Bad lieutenant - Port of call New Orleans - Werner Herzog

Publié le par Gwendal

Bad lieutenant, good movie : Herzog, par le passé, s'est signalé par des films inclassables. Le personnage est plutôt casse-bonbons, la bande-annonce sent sa daube à plein nez, et Nicholas Cage n'est pas tout à fait réputé pour son talent d'acteur et ses prestations dans les films d'art et d'essai. Mais... mais Nosferatu était un film superbe, Aguirre était magnifique, et plus généralement, Herzog a en 50 ans de carrière accumulé une filmographie tout à fait foutraque que je me mords les doigts de ne pas mieux connaître.

Ce Bad Lieutenant, a priori, démarre très mal : Cage, sous prétexte de mal de dos, complète l'ordonnance du docteur avec de la coke et semble penser qu'en imitant la tour de Pise on le prendra pour un bon acteur. Le spectateur ne peut pas s'empêcher d'établir automatiquement la comparaison avec le film de Ferrara : de fait, tous les éléments du film new-yorkais ont été rejetés dans la Nouvelle-Orléans, dans un certain désordre. Bad Lieutenant crapuleux ? check. Enquête sur un crime tout aussi crapuleux ? check. Rédemption en vue ? check.

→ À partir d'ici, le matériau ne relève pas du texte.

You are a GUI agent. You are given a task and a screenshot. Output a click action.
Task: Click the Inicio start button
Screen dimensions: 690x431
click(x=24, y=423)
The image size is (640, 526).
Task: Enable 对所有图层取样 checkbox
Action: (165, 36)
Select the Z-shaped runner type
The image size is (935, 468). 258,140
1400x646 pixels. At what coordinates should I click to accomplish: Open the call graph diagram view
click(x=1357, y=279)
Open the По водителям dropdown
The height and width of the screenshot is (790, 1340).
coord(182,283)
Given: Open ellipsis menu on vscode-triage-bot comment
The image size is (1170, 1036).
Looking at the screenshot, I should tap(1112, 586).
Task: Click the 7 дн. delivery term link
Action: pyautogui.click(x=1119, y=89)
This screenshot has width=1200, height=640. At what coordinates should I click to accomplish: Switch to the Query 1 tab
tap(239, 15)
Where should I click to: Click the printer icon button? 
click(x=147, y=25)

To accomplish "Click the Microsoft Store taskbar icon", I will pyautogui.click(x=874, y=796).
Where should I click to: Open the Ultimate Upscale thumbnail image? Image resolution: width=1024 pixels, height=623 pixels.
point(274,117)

Et puis il y a ce crocodile mort sur la route. Et ce plan suivant approximativement le trajet d'un autre crocodile. Retour à la normale du fonctionnement de la caméra, mais Herzog a mis le doute dans l'esprit du spectateur : et s'il avait mis le doigt sur quelque chose ? Scène de planque, et de nouveau on passe au monde comme vu par une paire d'iguanes. À partir de là, le film va perdre tout semblant de cohérence pour basculer dans quelque chose qui tient plus des frères Coen que de Ferrara : alternance de plans esthétisants merveilleux, et de scènes en apesanteur, celle de la remise qui vire au doucereux, celle aussi et surtout de la tuerie qui file très loin vers le surréalisme. Herzog, par la voix de Cage, annonce clairement la couleur : on se fout de l'enquête. Et annonce presque aussi clairement qu'il n'a pas très envie non plus de laisser le scénario debout. Qu'importe ? Il enchaîne les moments de grand cinéma, accumule des scènes cryptiques qui font travailler le petit cervelet du spectateur, en lui refusant la moindre facilité.

Il s'offre même un happy end dans la plus pure tradition hollywoodienne, qui sonne comme un absolu pied de nez. Le Bad Lieutenant de Ferrara était plombé par son nihilisme ; ici le nihilisme a contaminé le film, le réalisateur lui-même.